1: Deploying Kindo-Infra

Prev Next

This guide provides detailed step-by-step instructions for deploying the Kindo infrastructure using the kindo-infra module, following the pattern demonstrated in the example/smk-base configuration.

Table of Contents

  1. Overview

  2. Pre-Deployment Setup

  3. Configuration Setup

  4. Deployment Process

  5. Post-Deployment Verification

  6. Troubleshooting

Overview

The kindo-infra module deploys the following AWS resources:

  • Networking: VPC with public/private/database subnets across 3 AZs

  • EKS Cluster: Managed Kubernetes cluster with worker node groups

  • Databases: RDS PostgreSQL instances for Unleash and applications

  • Caching: ElastiCache Redis cluster

  • Storage: S3 buckets for application data

  • Security: IAM roles, security groups, and KMS keys

  • DNS: Route53 hosted zone (optional)

  • Email: SES configuration (optional)

Pre-Deployment Setup

1. Directory Structure

Create your deployment directory structure following the example pattern:

# Create your deployment directory
mkdir -p my-kindo-deployment/kindo-base
cd my-kindo-deployment/kindo-base

# Create the shared configuration file (git-ignored)
touch ../shared.tfvars

# Add shared.tfvars to .gitignore
echo "shared.tfvars" >> ../.gitignore

2. Shared Configuration

The example uses a shared configuration approach.
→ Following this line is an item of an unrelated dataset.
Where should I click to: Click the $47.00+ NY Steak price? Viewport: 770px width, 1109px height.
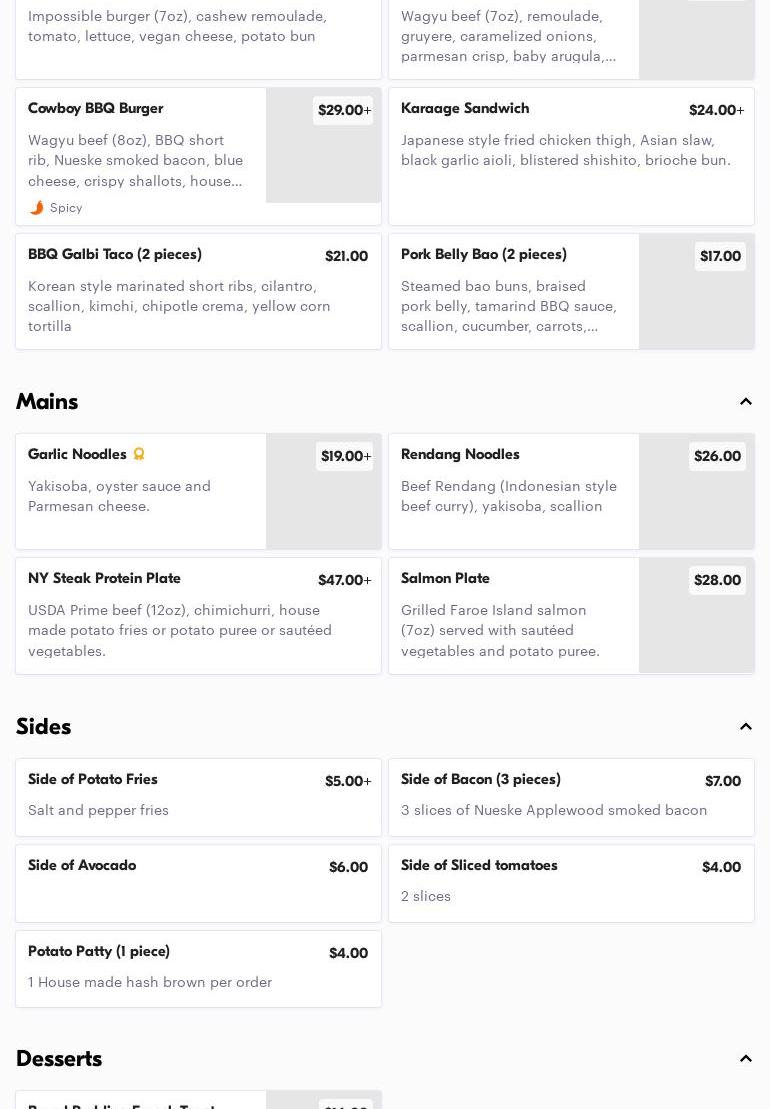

Create your ../shared.tfvars file with common settings:

# shared.tfvars - Common configuration across all modules
# This file should be git-ignored as it contains sensitive information

# Core Configuration
region = "us-east-1"

# Project settings
project_name     = "kindo"
environment_name = "prod"

# AWS configuration
aws_profile  = "default"  # Your AWS profile name
cluster_name = "kindo-prod-cluster"

# Registry Configuration
registry_url      = "oci://registry.kindo.ai/kindo-helm"
registry_username = "YOUR_REGISTRY_USERNAME" # Provided by kindo in payload
registry_password = "YOUR_REGISTRY_PASSWORD" # Provided by kindo in payload file



# DNS settings
create_public_zone = true
base_domain        = "kindo.example.com"  # Your domain

# VPC Configuration
vpc_cidr_base = "10.50.0.0/16"  # Adjust based on your network planning

# Feature flags
ses_enabled                    = true
syslog_enabled                 = false
enable_adot_addon              = false
create_otel_collector_iam_role = false
enable_otel_collector_cr       = false
enable_external_dns            = true

# API Keys and Secrets (Replace with your values)
merge_api_key          = ""
merge_webhook_security = ""
pinecone_api_key       = ""
workos_api_key         = ""
workos_client_id       = ""

# LLM Provider API Keys
azure_openai_api_key        = ""
anthropic_api_key           = ""
cohere_api_key              = ""
deepgram_api_key            = ""
deepseek_api_key            = ""
groq_api_key                = ""
huggingface_api_key         = ""
nvidia_nim_api_key          = ""
openai_api_key              = ""
embedding_generator_api_key = ""
together_ai_api_key         = ""
watsonx_api_key             = ""

# Google Cloud credentials (if needed)
google_credentials_json = ""

# Additional API keys
firecrawl_api_key = ""
tavily_api_key    = ""

Security Note: The shared.tfvars file contains sensitive information. Never commit it to version control.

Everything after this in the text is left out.